Chce się żyć
2014-10-30 08:18:59
To taka moja nowa, świecka tradycja. Dzień, dwa przed 1 listopada, odwiedzam warszawskie Powązki, czyli emanację polskości z której z roku na rok czuję się coraz bardziej wyalienowany. Wieczorny spacer dobrze mi robi.

Byłem na grobie Tuwima, Brzechwy, Sendlerowej u Maklakiewicza. Na grobie tego ostatniego zatrzymałem się troszkę dłużej. Zdzisiek żył równo pół wieku. Młody był jeszcze z niego koleś, ileż to litrów jeszcze mógł obalić z Himilsbachem? Ileż ról mogli stworzyć? Wieczorem wypiję na pewno jego zdrowie.

Na koniec poszedłem do kwatery powstańczej. To był szok. Kręciłem się wokół tych grobów i świecących ciepłem lampek i czytałem ze zgrozą- piętnaście lat, szesnaście lat, siedemnaście lat itd. Coś we mnie chyba pękło, ale nie chciałem ryczeć, wkurzyłem się po prostu. Na politykę, na Polskę. Bo u nas jak wiadomo lepszy martwy bohater, niż żywy obywatel. Znicze zawsze się tu będą sprzedawać tak samo dobrze, jak chleb.
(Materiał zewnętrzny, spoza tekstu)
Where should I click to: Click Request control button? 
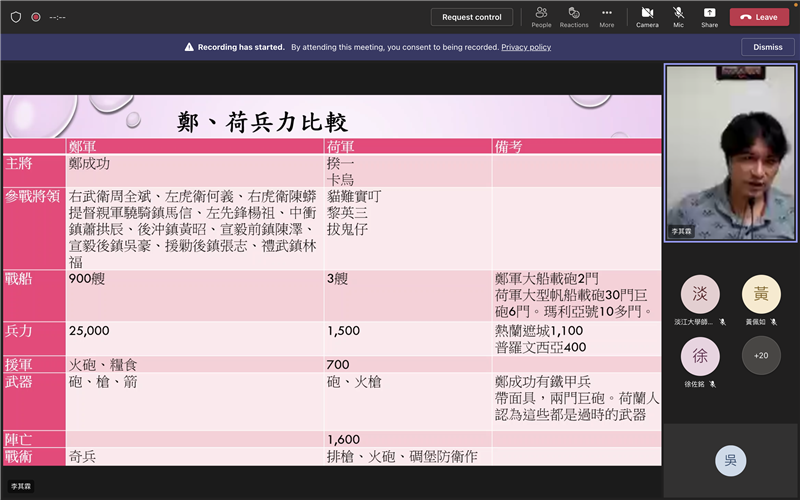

I na tym właśnie polega polityka. Politycy, zwani przez elity, mężami stanu, obmyślają swoje plany, mamiąc młodych ludzi, dzieci po prostu, aby przysłużyły im jako mięso armatnie. Wszystko przez ich wybujałe i chore ambicje.
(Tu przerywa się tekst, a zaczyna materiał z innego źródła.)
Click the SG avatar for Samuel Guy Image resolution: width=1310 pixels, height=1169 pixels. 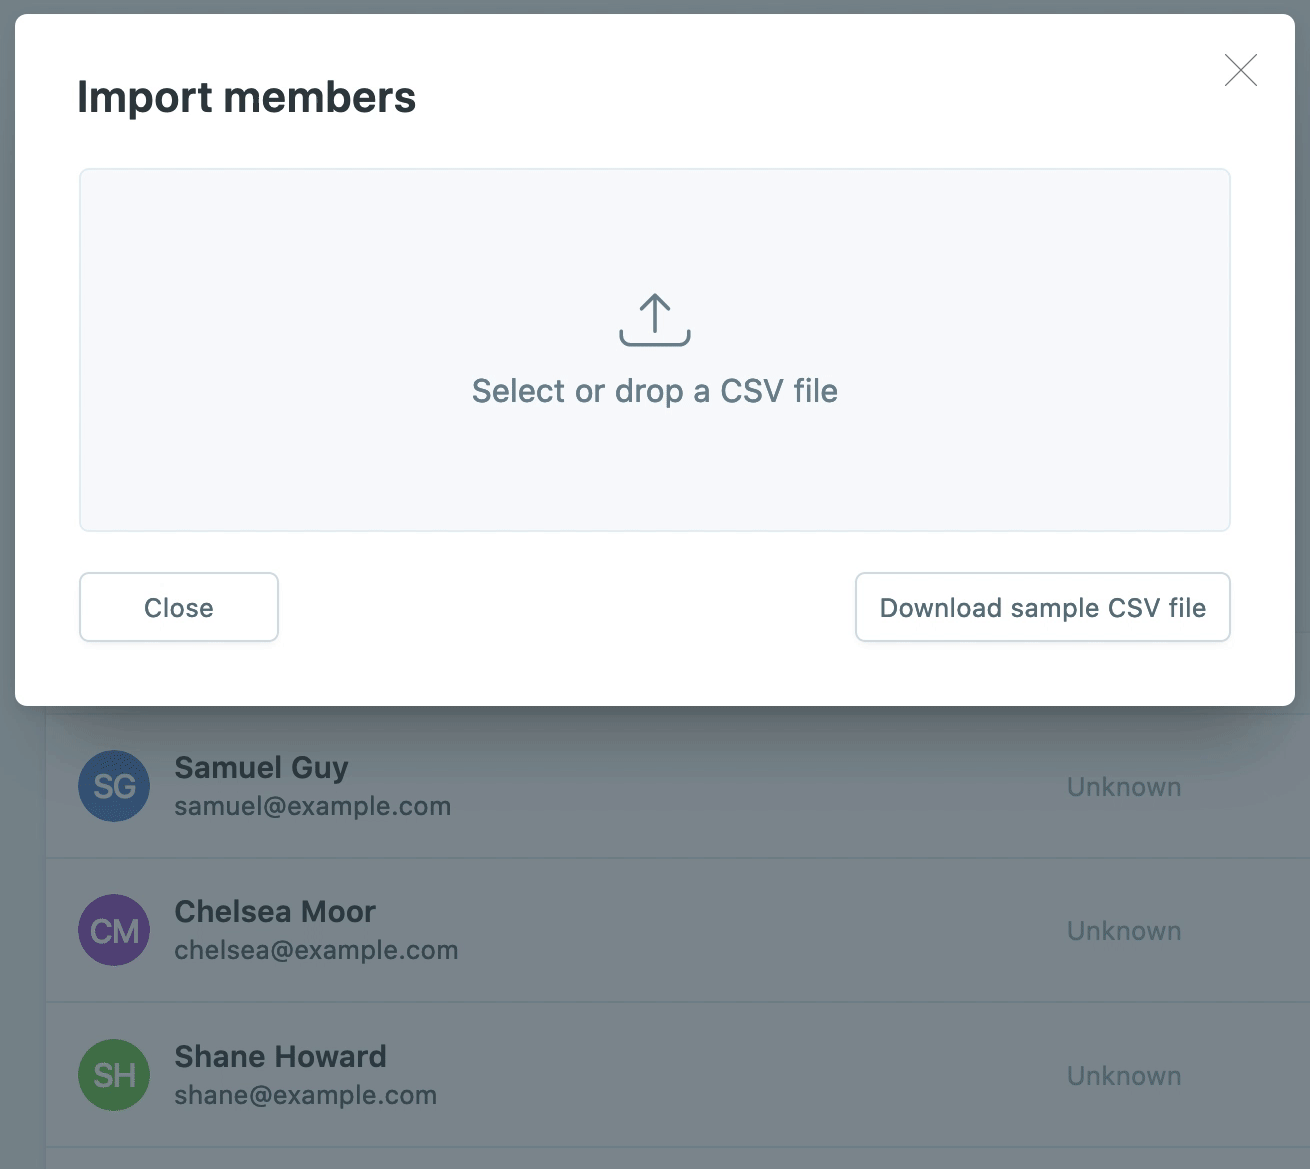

A przecież można było inaczej. Taki Miron Białoszewski, który nie wyszedł z piwnicy, a potem stworzył wielkie działa i teatr. To zostało. Bez patosu i wielkich patriotycznych uniesień. Ile mogło być takich, jak on?

Mój spacer był cudowny, mimo nie najlepszej, jesiennej pogody. Piękne, kolorowe liście szeleściły pod butami, setki par trzymało się na ręce, słońce lekko przewijało się zza chmur, chce się żyć! Mimo tego całego syfu, w tym pojebanym kraju.